### WHAT YOU NEED TO DO
Copy all of the material below word for word, but leave out the pictures.

*** DATA SECTION Section Begins ***

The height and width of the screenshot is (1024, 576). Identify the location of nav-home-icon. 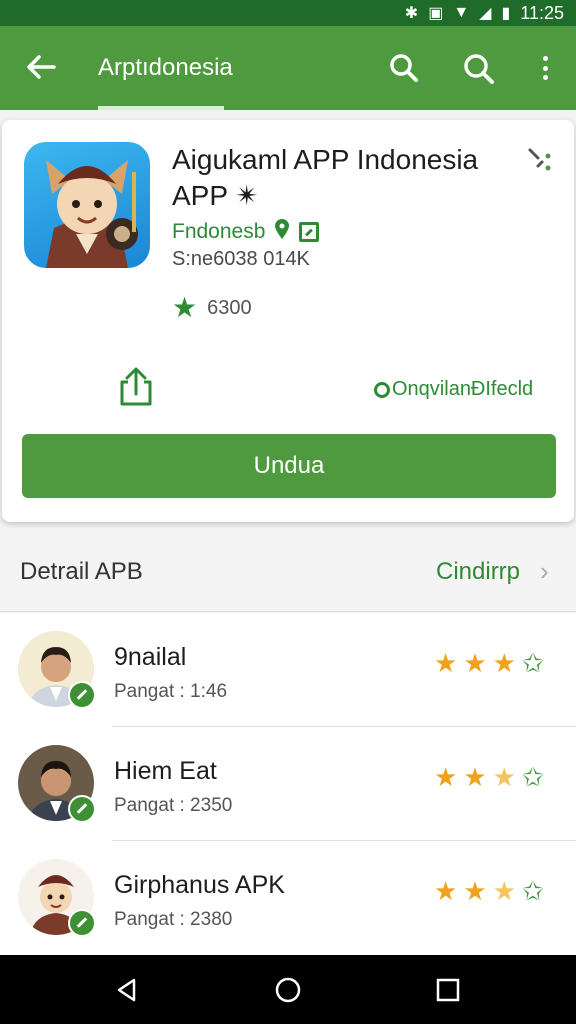
(288, 990).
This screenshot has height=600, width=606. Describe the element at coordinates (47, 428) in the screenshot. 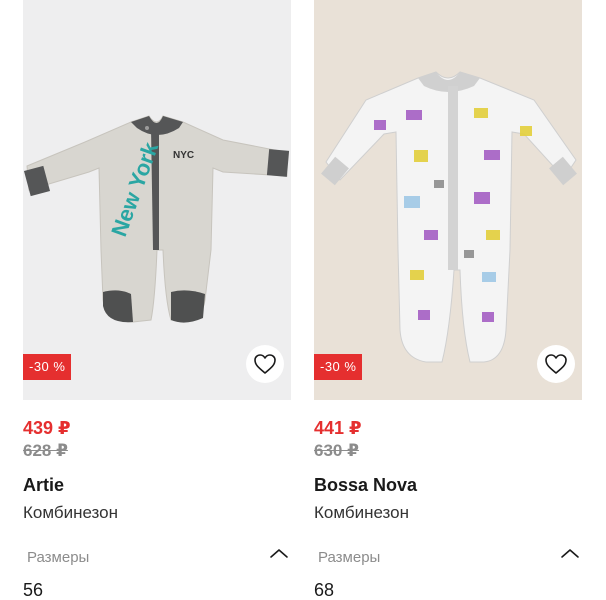

I see `price-current: 439 ₽` at that location.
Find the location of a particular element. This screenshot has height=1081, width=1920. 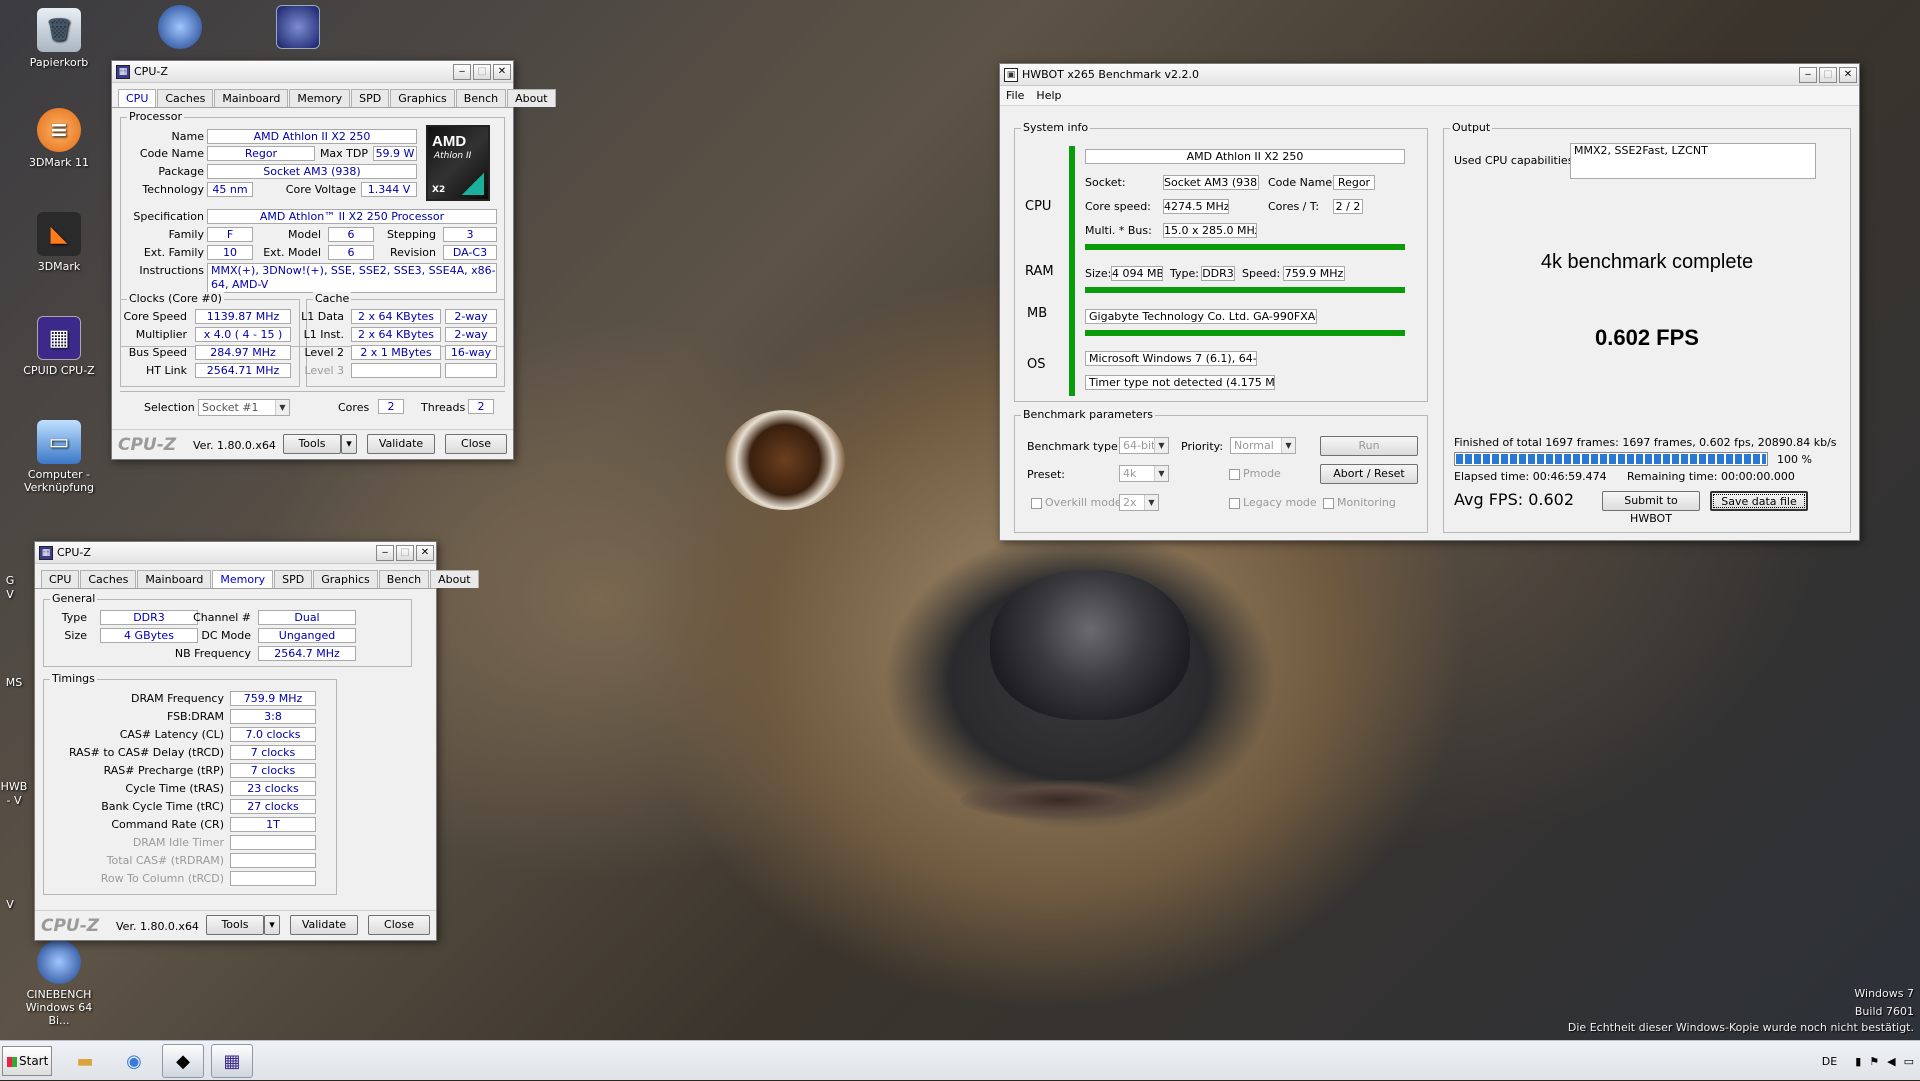

monitoring-checkbox: Monitoring is located at coordinates (1360, 502).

*** DATA SECTION Section Ends ***

### EXERCISE OUTPUT
The height and width of the screenshot is (1024, 576). Identify the location of nav-home-icon. 
(288, 990).
This screenshot has height=600, width=606. Describe the element at coordinates (47, 428) in the screenshot. 

I see `price-current: 439 ₽` at that location.
Find the location of a particular element. This screenshot has height=1081, width=1920. 

monitoring-checkbox: Monitoring is located at coordinates (1360, 502).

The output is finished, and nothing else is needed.